Edwin Sutherland adalah seorang kriminolog dan sosiolog berkebangsaan Amerika serikat yang melihat adanya gejala baru di dalam tindakan kejahatan yang terjadi di Amerika Serikat pada era 1930-1940-an. Sutherland secara cermat memperhatikan dan memberikan tanggapan atas data statistik kriminal mengenai angka kejahatan di Amerika Serikat pada masa itu. Statistik tersebut menegaskan bahwa angka kriminalitas yang tinggi terjadi pada masyarakat dengan status sosial-ekonomi yang rendah, dan sangat sedikit pada masyarakat kelas atas.[1]
Telah ada dua jenis penelitian dengan metode dan analisis tertentu mengenai kejahatan yang terjadi pada masyarakat kelas bawah Amerika Serikat. Pertama[2], analisis berdasarkan riwayat kasus yang dilakukan oleh para pelaku pidana (offender) dan orangtua mereka yang menunjukkan bahwa kemiskinan merupakan salah satu faktor penyebab tingginya angka kejahatan pada masyarakat kelas bawah. Analisis ini dilakukan oleh Sheldon dan Eleanor Glueck yang meneliti 1000 kenakalan remaja yang dibawa ke pengadilan anak Greater Boston, 500 pria dewasa muda yang dibawa ke State Reformatory of Massachusetts, dan 500 wanita yang dibawa ke Massachusetts Reformatory khusus wanita. Kedua[3], analisis berdasarkan tempat tinggal para pelaku kejahatan (ecological distribution of offender) menunjukkan bahwa para pelaku kejahatan umumnya terkonsentrasi di area-area kemiskinan. Penelitian ini dilakukan oleh Clifford R.Shaw dan Henry D. McKay yang menganalisis data terkait dengan tempat tinggal pelaku kejahatan remaja dan dewasa di dua puluh kota di Amerika Serikat.
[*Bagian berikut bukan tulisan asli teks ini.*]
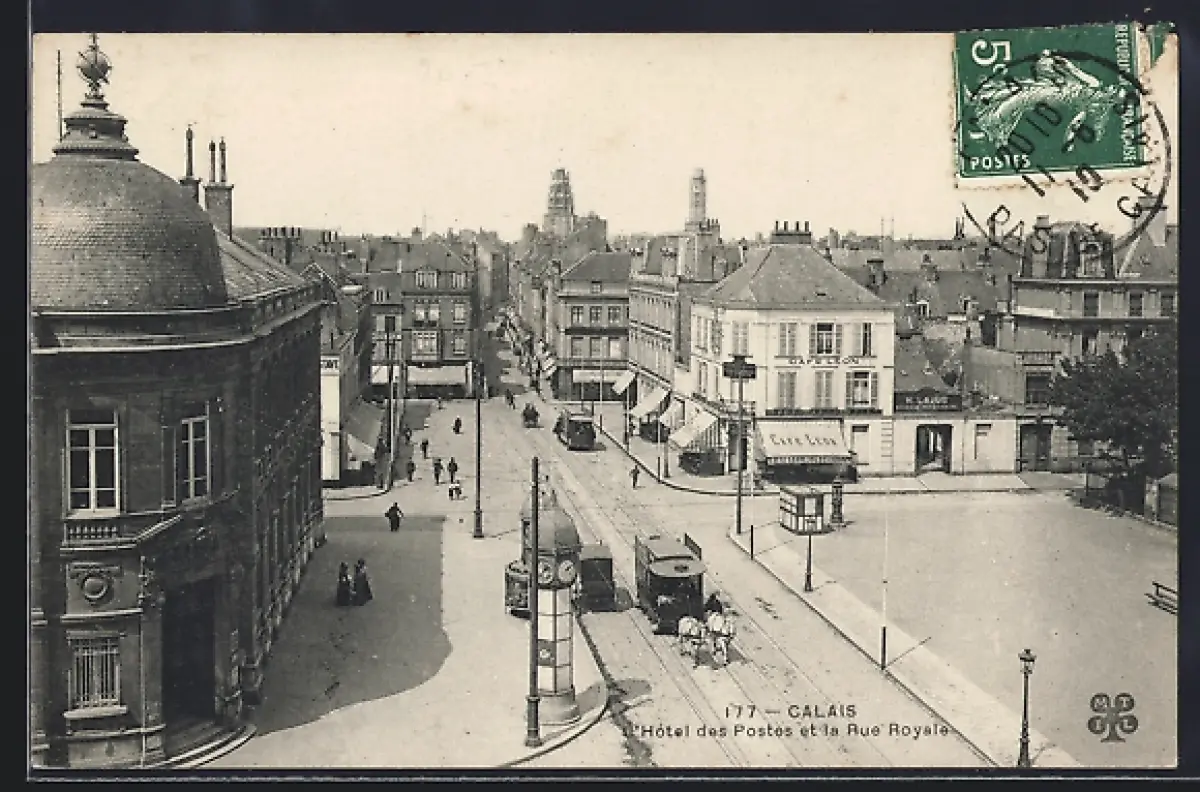
Task: Click the upper-floor window of post office
Action: point(93,466)
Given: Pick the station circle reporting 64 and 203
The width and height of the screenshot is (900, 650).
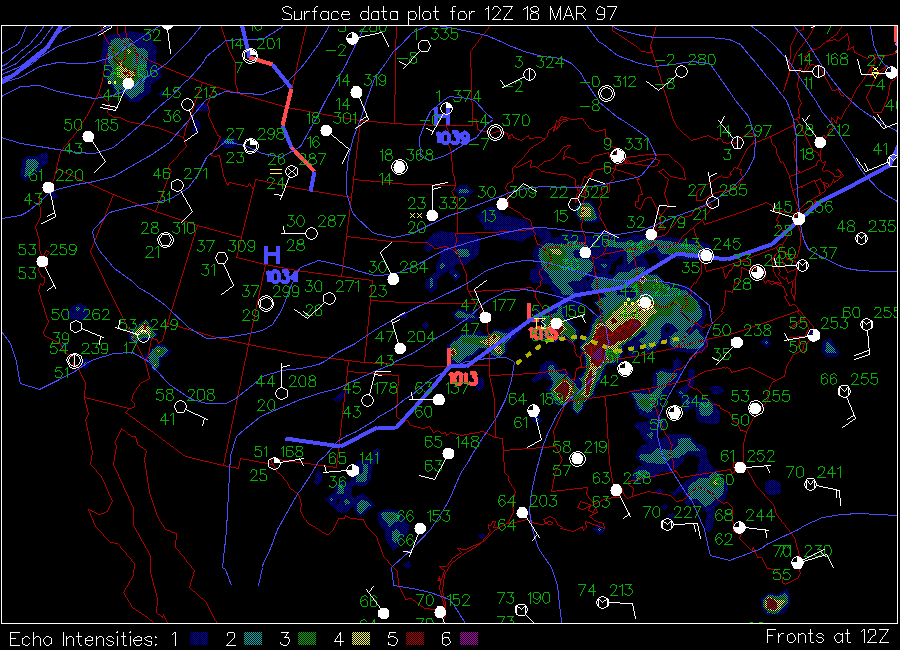Looking at the screenshot, I should click(522, 514).
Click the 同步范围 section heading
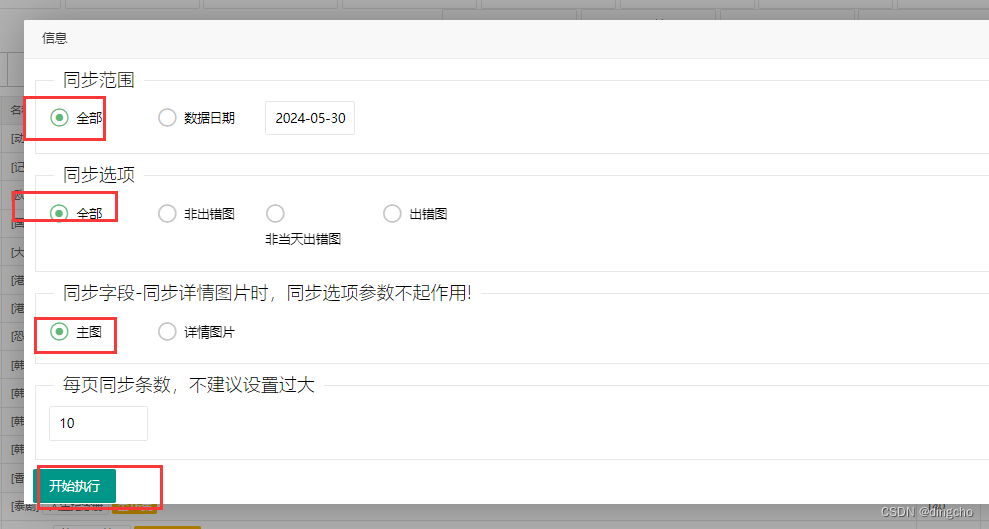The image size is (989, 529). click(98, 80)
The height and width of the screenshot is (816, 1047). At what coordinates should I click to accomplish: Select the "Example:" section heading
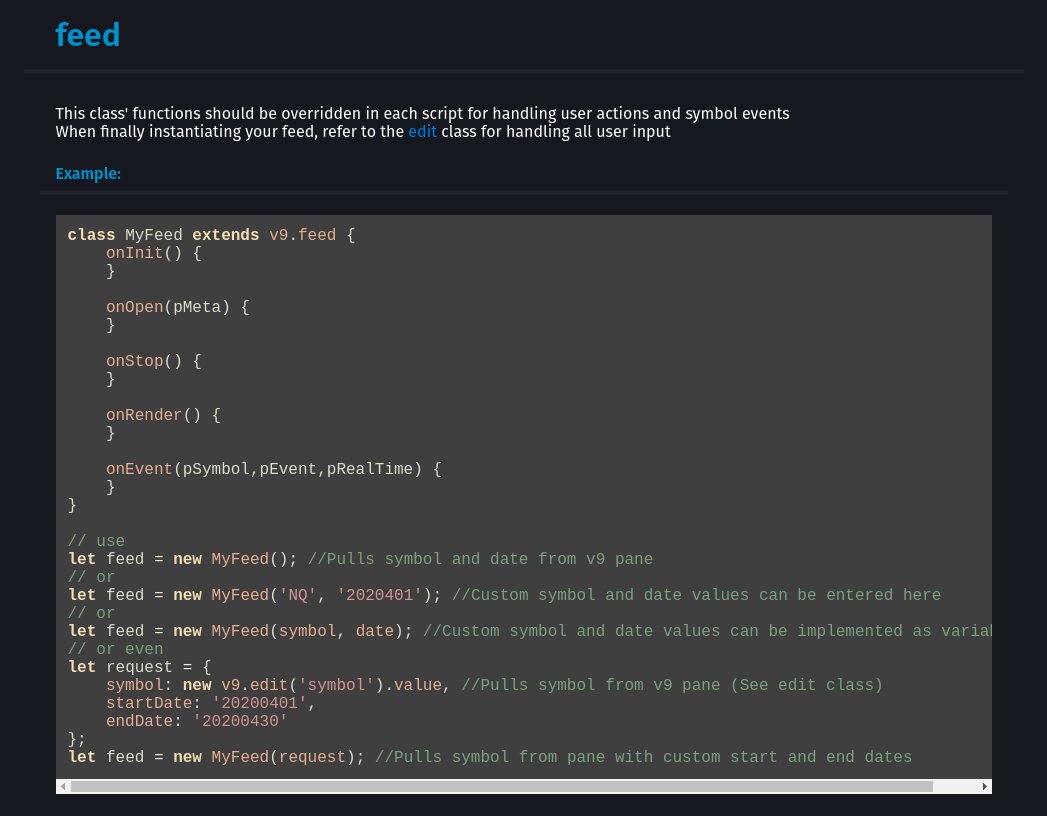[x=88, y=173]
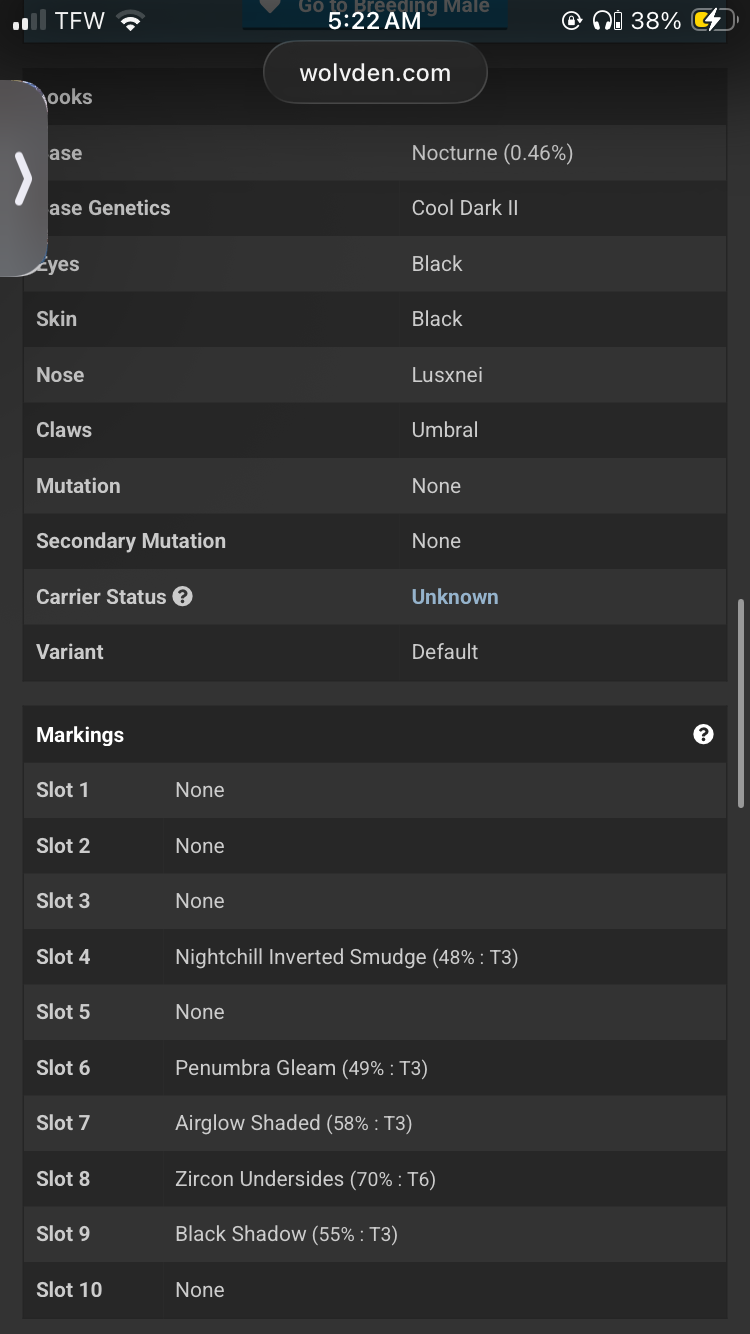Viewport: 750px width, 1334px height.
Task: Open the Unknown carrier status link
Action: (x=455, y=597)
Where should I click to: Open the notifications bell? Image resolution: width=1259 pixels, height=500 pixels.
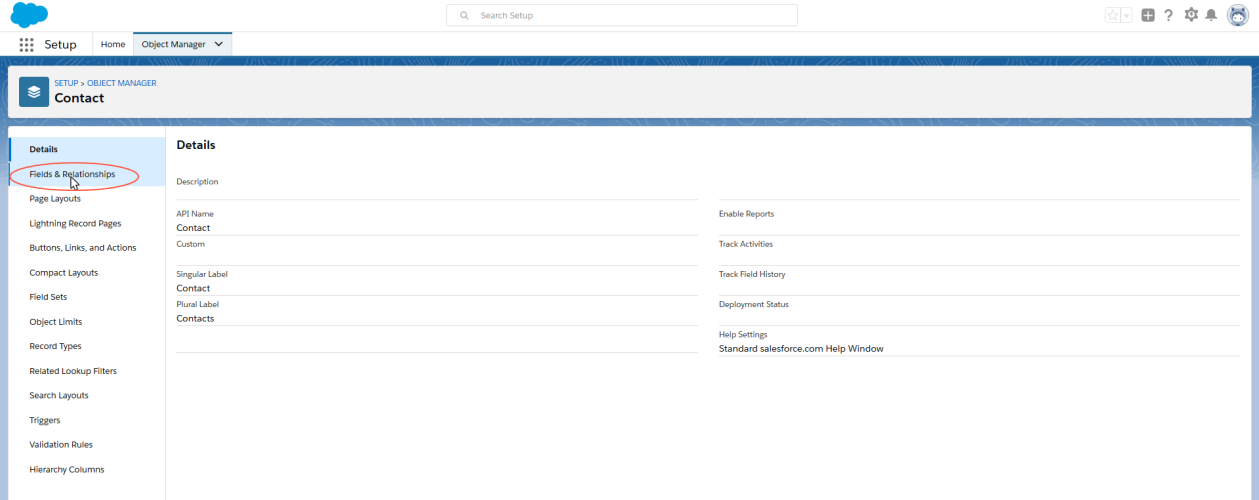[1211, 15]
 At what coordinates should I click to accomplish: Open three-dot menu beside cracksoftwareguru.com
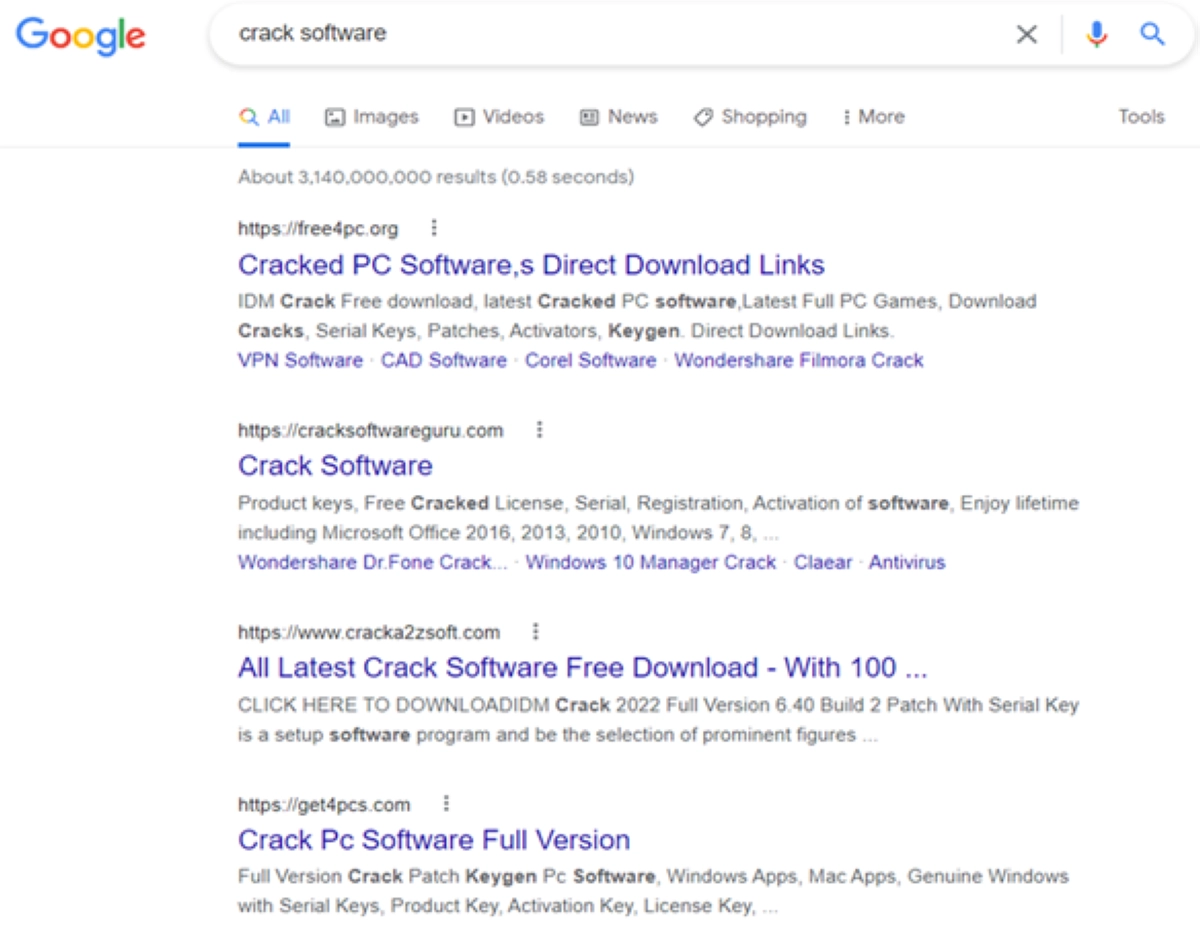(539, 430)
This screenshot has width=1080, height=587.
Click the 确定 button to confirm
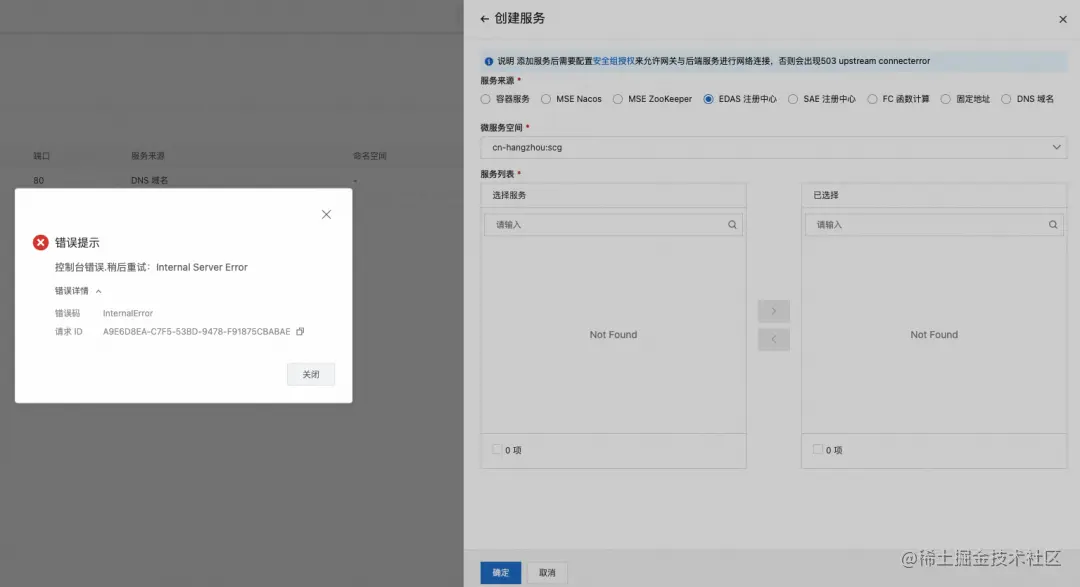tap(500, 572)
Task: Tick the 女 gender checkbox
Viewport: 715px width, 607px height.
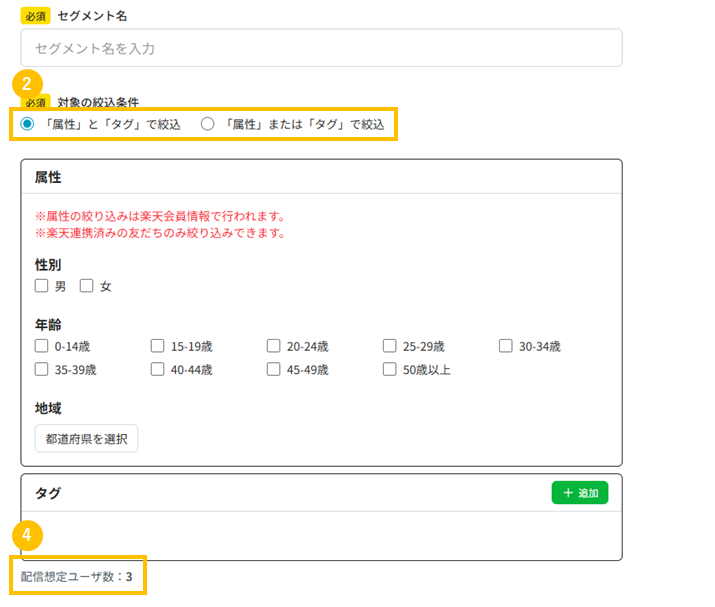Action: pyautogui.click(x=87, y=286)
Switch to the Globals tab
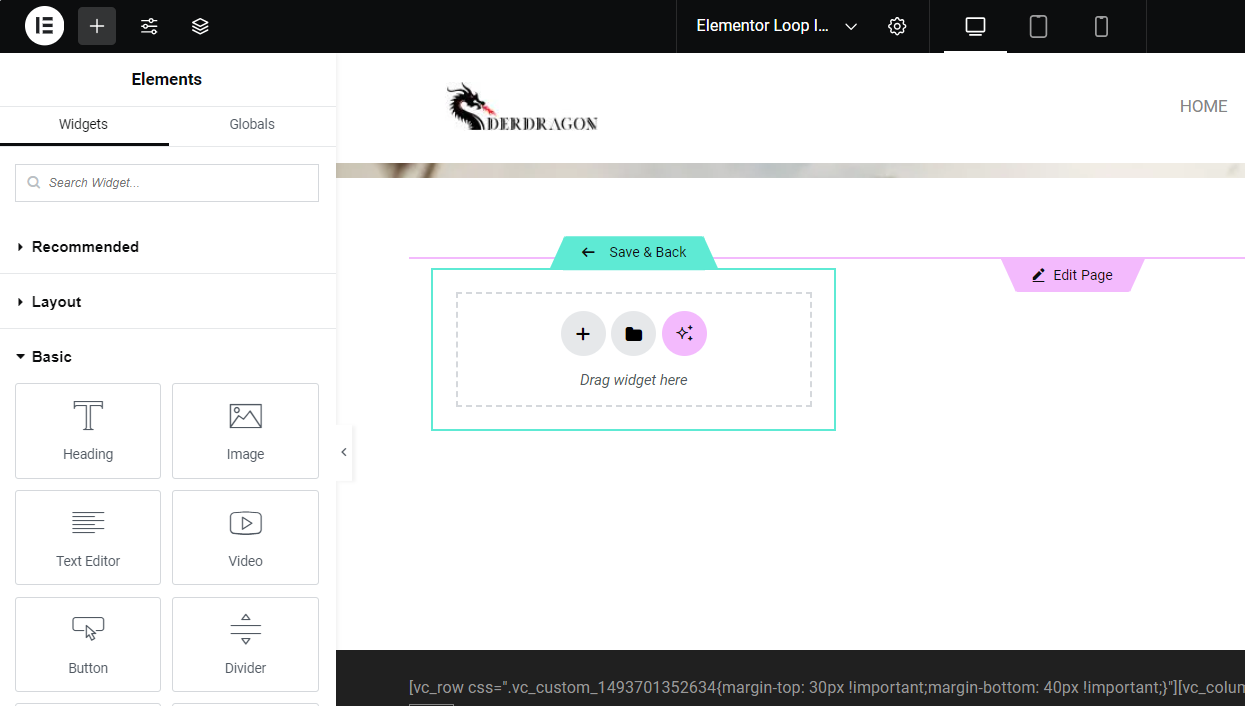1245x706 pixels. tap(251, 124)
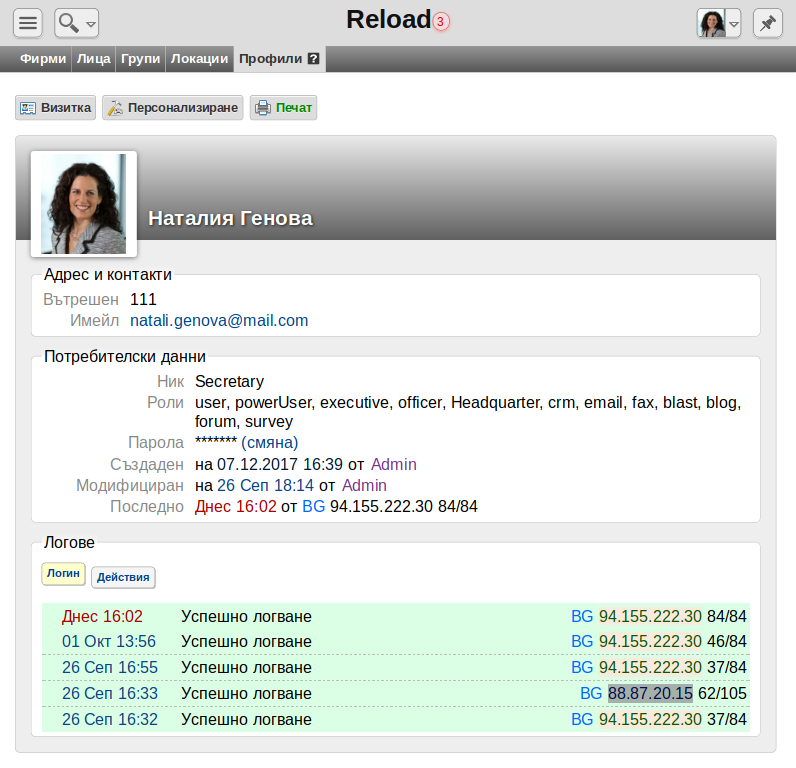Switch to the Фирми tab
The width and height of the screenshot is (796, 768).
point(43,59)
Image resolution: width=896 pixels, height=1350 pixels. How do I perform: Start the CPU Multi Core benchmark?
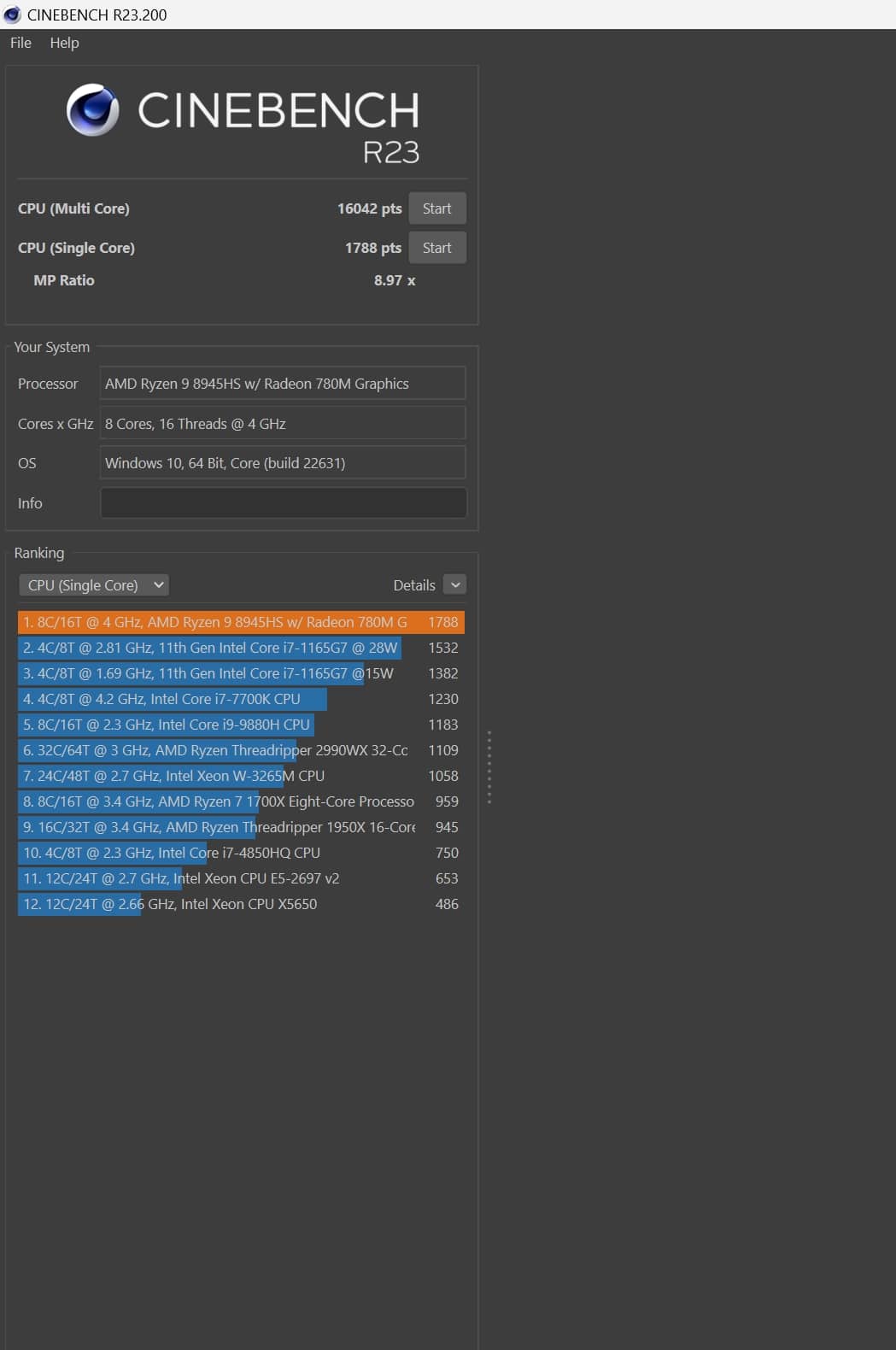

Sutherland lantas mengeritik teori-teori tersebut, yaitu bahwa patologi sosial dan personal bukan merupakan penjelasan yang cukup terhadap tindakan kriminal. Teori-teori umum mengenai tindakan kriminal yang didasarkan pada kemiskinan dan situasi-situasi terkait, tidak memadai dan tidak sah karena[4], a) teori-teori ini tidak secara konsisten sesuai dengan data mengenai tindakan kriminal, dan b) karena sebab-sebab yang mendasari teori-teori ini merupakan sebuah contoh yang bias mengenai semua tindakan kriminal.
Lebih lanjut Sutherland menjelaskan bahwa kejahatan yang terjadi pada lapisan masyarakat kelas atas justeru lebih besar daripada masyarakat kelas bawah. Sutherland menyebut kejahatan yang dilakukan oleh kelas atas sebagai “White Collar Crime” (WCC) (kejahatan kerah putih). Definisi yang lebih tepat tentang WCC adalah “kejahatan yang dilakukan oleh orang-orang terhormat dan mereka yang memiliki status sosial yang tinggi di lingkungan kerjanya.” [5] Pada pokoknya, WCC tidak dapat diasosiasikan dengan kemiskinan atau patologi sosial dan personal yang menyertai kemiskinan.
Menurut pendapat saya, klaim bahwa angka kejahatan pada masyarakat kelas bawah lebih tinggi daripada masyarakat kelas atas tidak dapat dipercaya begitu saja, apalagi didasarkan pada statistik kriminalitas dengan tingkat kesalahan (margin error) yang besar. Sutherland secara brilian membangunkan masyarakat di masanya dari “tidur panjang” ketidaksadaran atas kejahatan-kejahatan yang dilakukan oleh masyarakat kelas atas, khususnya para elit pemerintahan dan korporasi-korporasi besar.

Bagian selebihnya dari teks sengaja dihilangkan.